Od ssania do pierwszego zdania

Pierwsze słowo u malucha wzbudza zachwyt całej rodziny. Mama ma łzy w oczach, a tata chodzi dumny jak paw. Wbrew pozorom, mimo że to mama w pierwszych dniach życia jest tym bardziej niezbędnym rodzicem, najczęściej dzieci mówią najpierw „tata”. Najważniejsze jednak jest, że dziecko mówi, bo świadczy to o prawidłowym rozwoju.

To, że pierwsze słowo to częściej „tata” niż „mama” wynika z predyspozycji aparatu mowy do wypowiadania określonych głosek i motywacji dziecka do wypowiadania danego słowa. Tata jest osobą w domu, która częściej wychodzi, znika i dziecko często zwyczajnie woła. Nie wszystkie dzieci jednak zaczynają szybko mówić. Trzeba zadbać o kilka aspektów, aby im to ułatwić.

Karmienie piersią i smoczki do butelek

Karmienie piersią pobudza wiele mięśni twarzy, które odpowiadają również za mowę. Ssanie piersi to nie lada wysiłek. Aby się najeść, dziecko musi porządnie się napracować. Karmienie naturalne sprawia, że dziecko się nie przejada, rzadziej ulewa i dużo lepiej kontroluje poczucie głodu i sytości. Jedzenie z butelki natomiast rozleniwia malucha, ponieważ jest dużo lżejsze do wykonania. Dlatego tak ważny są odpowiednie smoczki do butelek, które będą imitowały proces ssania mleka prosto do mamy. Jeśli dziecko jest zdrowe, nie ma powodu, aby mu ułatwiać proces jedzenia większą dziurką w smoczku.

Mów do dziecka

Zastanawialiście się kiedyś czemu logopedki malują sobie usta na czerwono? Właśnie po to, żeby przykuć uwagę dziecka, jak układają usta w trakcie wypowiadania konkretnych słów. Dziecko właśnie tak uczy się świata – poprzez naśladowanie dorosłych. Dlatego, aby maluch zaczął szybko i pięknie mówić, sami musimy mówić do niego. Sposób na to jest całe mnóstwo – można czytać książeczki, opowiadać co właśnie robimy, widzimy itp. Ważne jest, aby słowa wypowiadać wyraźnie, nie seplenić ani nie używać uproszczeń. Wtedy dziecko dużo łatwiej zapamięta poszczególne wyrazy i w przyszłości nie będzie robić błędów przy zapisywaniu.

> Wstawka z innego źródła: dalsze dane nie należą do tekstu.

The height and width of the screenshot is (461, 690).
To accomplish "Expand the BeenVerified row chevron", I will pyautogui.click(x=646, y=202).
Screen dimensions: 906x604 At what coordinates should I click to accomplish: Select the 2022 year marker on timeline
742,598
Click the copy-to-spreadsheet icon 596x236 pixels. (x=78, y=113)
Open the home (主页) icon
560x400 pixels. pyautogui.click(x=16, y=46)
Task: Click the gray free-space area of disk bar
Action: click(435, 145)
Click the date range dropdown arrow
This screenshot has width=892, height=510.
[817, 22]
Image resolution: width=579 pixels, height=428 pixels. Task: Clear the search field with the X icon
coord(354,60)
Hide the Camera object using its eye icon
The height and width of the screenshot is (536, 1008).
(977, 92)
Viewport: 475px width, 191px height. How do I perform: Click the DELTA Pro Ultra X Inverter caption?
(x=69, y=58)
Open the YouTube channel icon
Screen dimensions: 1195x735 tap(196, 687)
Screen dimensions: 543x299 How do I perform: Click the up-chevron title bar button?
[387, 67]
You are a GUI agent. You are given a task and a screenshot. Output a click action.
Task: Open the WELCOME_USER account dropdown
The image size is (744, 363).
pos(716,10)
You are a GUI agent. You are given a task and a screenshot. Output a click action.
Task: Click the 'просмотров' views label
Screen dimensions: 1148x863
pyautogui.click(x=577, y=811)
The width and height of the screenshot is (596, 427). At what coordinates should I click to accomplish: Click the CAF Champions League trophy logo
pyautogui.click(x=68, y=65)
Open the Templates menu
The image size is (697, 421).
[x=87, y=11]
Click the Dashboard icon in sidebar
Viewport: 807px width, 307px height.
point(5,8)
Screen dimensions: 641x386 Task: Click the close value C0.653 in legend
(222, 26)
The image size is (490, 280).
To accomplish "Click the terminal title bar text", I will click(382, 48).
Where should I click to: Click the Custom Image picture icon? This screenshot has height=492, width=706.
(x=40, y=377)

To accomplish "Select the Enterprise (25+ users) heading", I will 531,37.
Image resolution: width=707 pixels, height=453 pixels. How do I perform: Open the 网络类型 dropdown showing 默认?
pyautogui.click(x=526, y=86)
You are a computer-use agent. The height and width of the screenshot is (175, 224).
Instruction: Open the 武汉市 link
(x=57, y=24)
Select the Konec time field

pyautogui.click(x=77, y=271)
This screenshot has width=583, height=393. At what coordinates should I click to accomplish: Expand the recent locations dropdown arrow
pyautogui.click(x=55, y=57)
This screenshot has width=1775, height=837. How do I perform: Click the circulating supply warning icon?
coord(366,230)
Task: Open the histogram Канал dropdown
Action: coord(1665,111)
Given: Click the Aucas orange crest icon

Sprawdź słuch, kiedy do specjalisty

Kiedy dziecko mające dwa latka nie mówi, nie reaguje na polecenia bądź robi to rzadko i nie utrzymuje kontaktu wzrokowego, należy udać się do specjalisty. Przyczyn takich problemów jest całe mnóstwo — od problemów ze słuchem, przez nieprawidłowe napięcia mięśniowe po zaburzenia poznawcze. Również przebyte choroby z ciężkim przebiegiem mogą się przyczynić do problemów z funkcją mówienia. Kiedy problem jest poważny, nawet najlepsze smoczki do butelek niewiele zdziałają.